Cade pode arquivar de novo inquérito de corretoras de bitcoin contra bancos, diz especialista
O caso no Conselho Administrativo de Defesa Econômica (Cade) que envolve a suposta atuação anticoncorrencial do bancos contra as empresas do setor de criptomoedas está longe de ter uma resposta clara. O que ainda se tem são indícios que precisam ser muito bem apurados.
A decisão pelo retorno de o inquérito administrativo por parte dos conselheiros do órgão não é o prenúncio de “causa ganha” para as exchanges. A questão merece análise mais aprofundada.
De acordo com Gustavo Flausino Coelho, advogado no escritório Coelho Vasques e professor de Direito da Concorrência no Ibmec, o Cade não está convicto sobre a existência de ilícito concorrencial por parte das instituições financeiras.

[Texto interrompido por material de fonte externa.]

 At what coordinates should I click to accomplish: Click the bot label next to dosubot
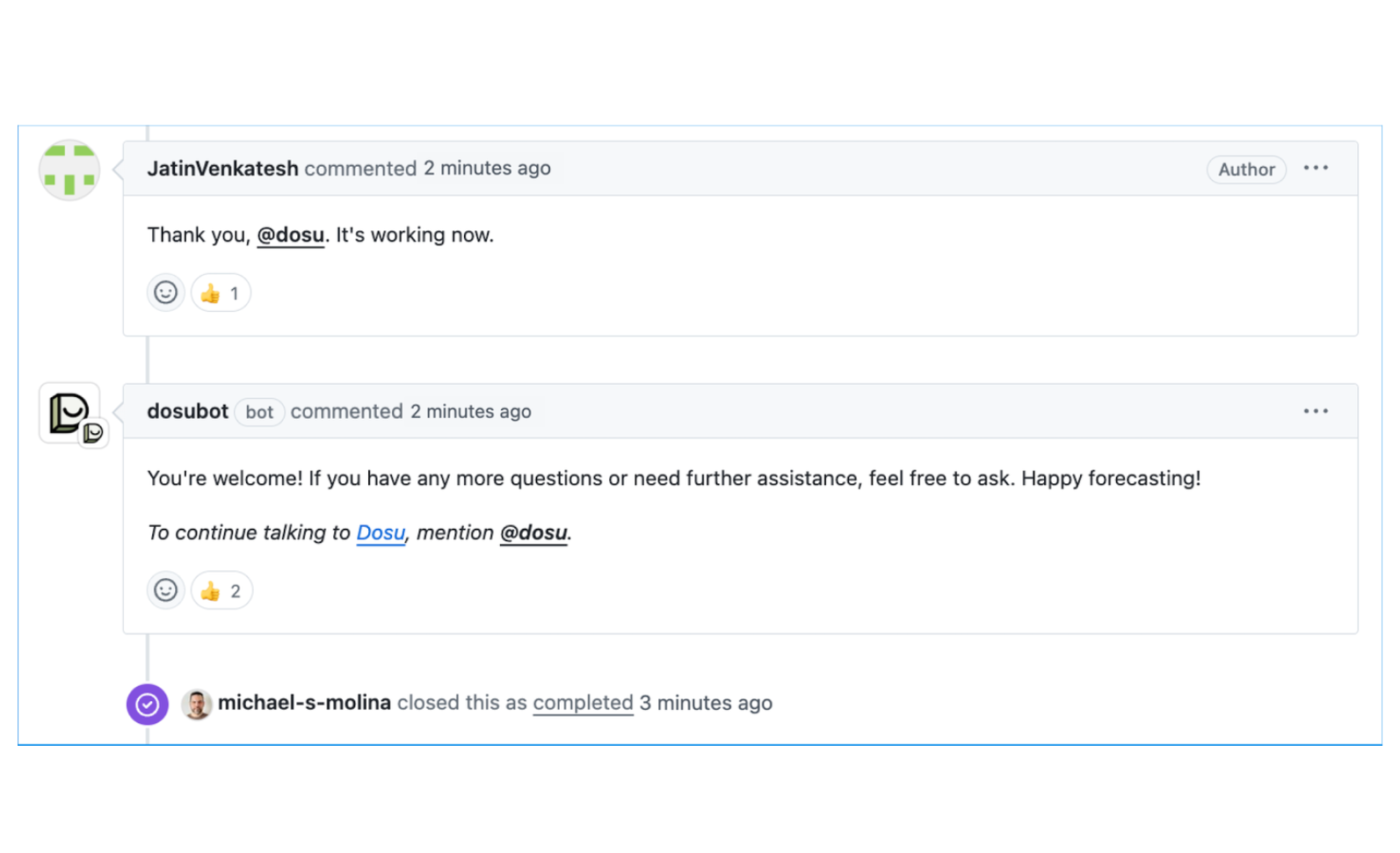pos(259,412)
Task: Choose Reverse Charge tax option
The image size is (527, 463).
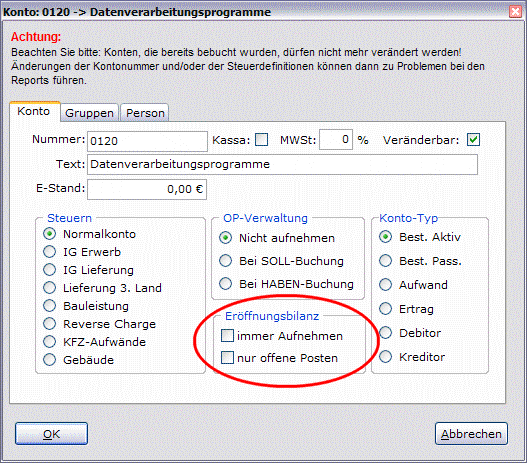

Coelho, que já escreveu sobre o tema envolvendo a concorrência de mercado desde a graduação até o seu doutorado, chamou atenção para alguns detalhes acerca do caso.
Segundo o professor e advogado, o órgão tinha três caminhos a escolher. O Cade poderia arquivar o inquérito administrativo nos termos da Superintendência-Geral; seguir o posicionamento da conselheira Lenisa Rodrigues Prado e converter o inquérito em processo administrativo ou optar pela cautela e apenas retomar o inquérito.
Os conselheiros acabaram seguindo o voto de Maurício Maia, que, de acordo com o professor “teve uma visão salomônica”, e entendeu que valeria a pena continuar com o caso pois era precipitado encerrar a discussão.
“O caso deve retornar a superintendência, que é quem faz essa parte de coleta de provas, verificação para ver se o caso é bom ou não ainda na fase inicial de inquérito administrativo, mas não de processo administrativo”, disse Coelho.
A volta do inquérito no Cade
A atuação da conselheira em decidir contrariamente ao que foi afirmado pela Superintendência-Geral do órgão é algo normal apesar de não ser comum, conforme sinalizou o advogado:
“O rito é previsto no regimento interno. A repercussão e o envolvimento das partes qualificadas nesse caso fez com que provavelmente a conselheira tomasse essa decisão de levar a questão para o Tribunal”.
Isso não significa que há um caso ganho, pois há um novo risco de o inquérito administrativo ser mais uma vez ser arquivado:
“Já no caso do inquérito ele pode morrer ainda no âmbito da superintendência. É isso que pode ainda acontecer porque o Cade não falou que o caso necessariamente vai ser um processo. O Tribunal só falou para o caso retornar para a superintendência para diligências adicionais. Para continuar nessa etapa de inquérito”.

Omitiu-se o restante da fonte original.